**Written task**
Copy out the listing again from the line containing "You are a GUI" through the end of the listing, leaving out the pictures.

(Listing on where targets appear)
* Begin *

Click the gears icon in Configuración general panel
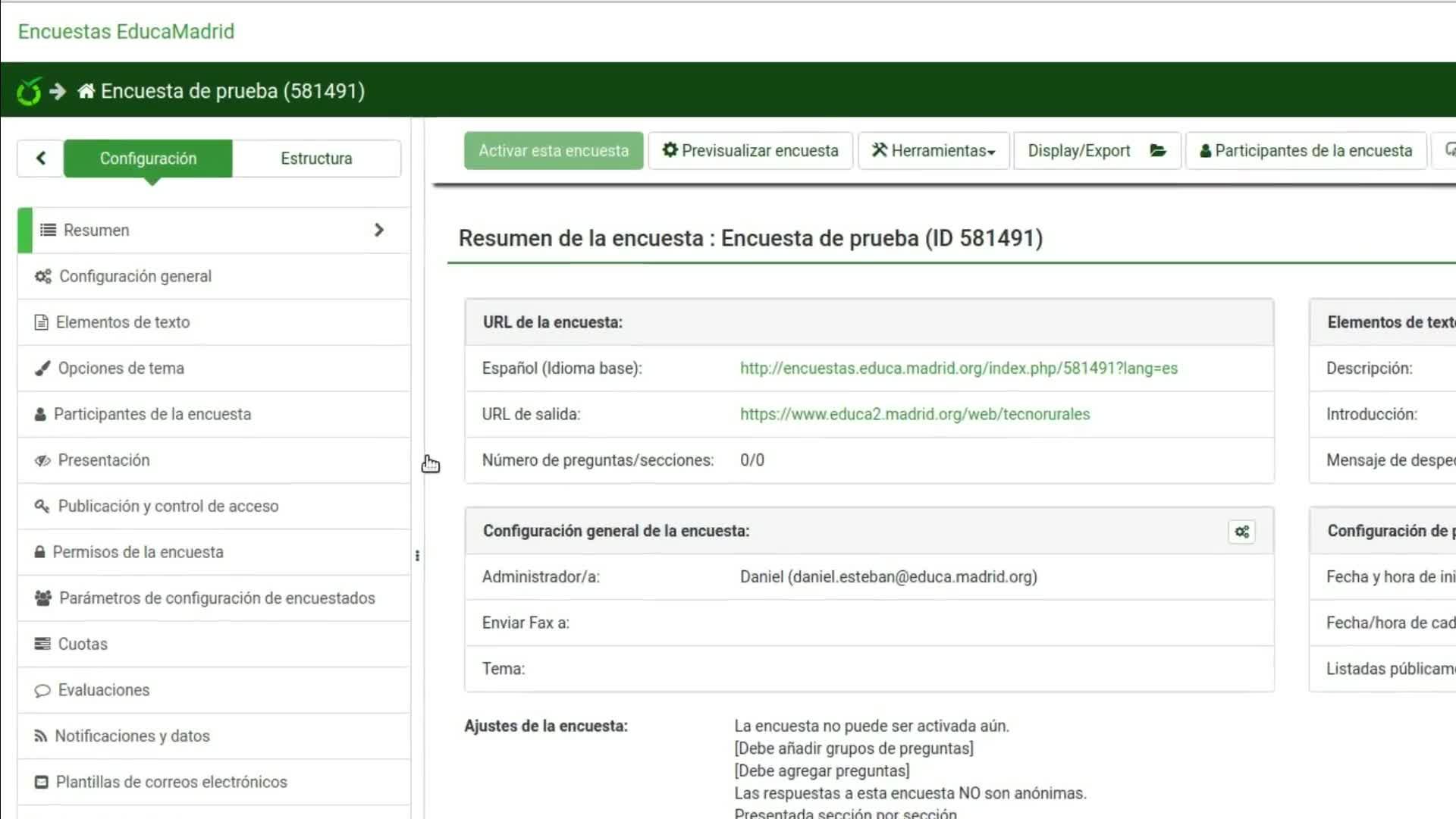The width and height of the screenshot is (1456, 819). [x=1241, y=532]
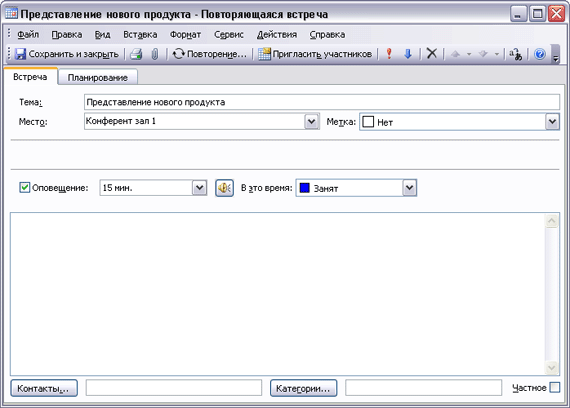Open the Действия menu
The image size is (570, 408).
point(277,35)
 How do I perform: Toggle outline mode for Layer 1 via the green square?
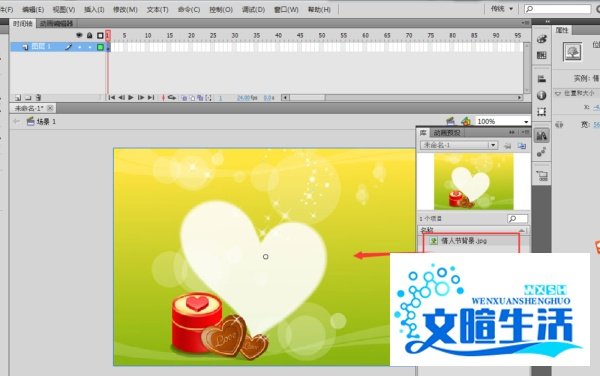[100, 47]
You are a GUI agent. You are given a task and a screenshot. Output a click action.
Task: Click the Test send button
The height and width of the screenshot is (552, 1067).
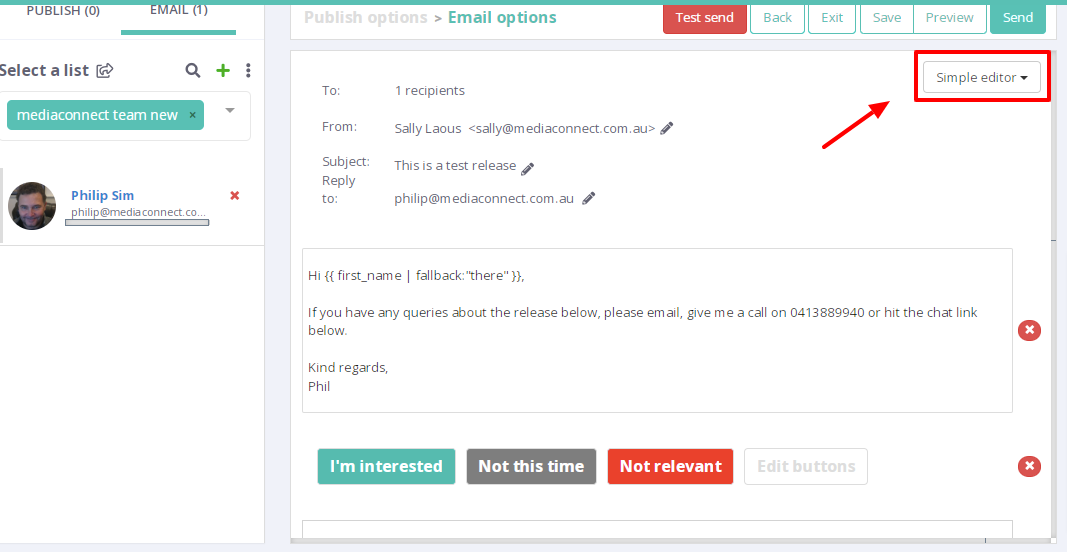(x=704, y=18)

* End *

**Complete answer**
You are a GUI agent. You are given a task and a screenshot. Output a click action.
Task: Click the Test send button
The height and width of the screenshot is (552, 1067).
(x=704, y=18)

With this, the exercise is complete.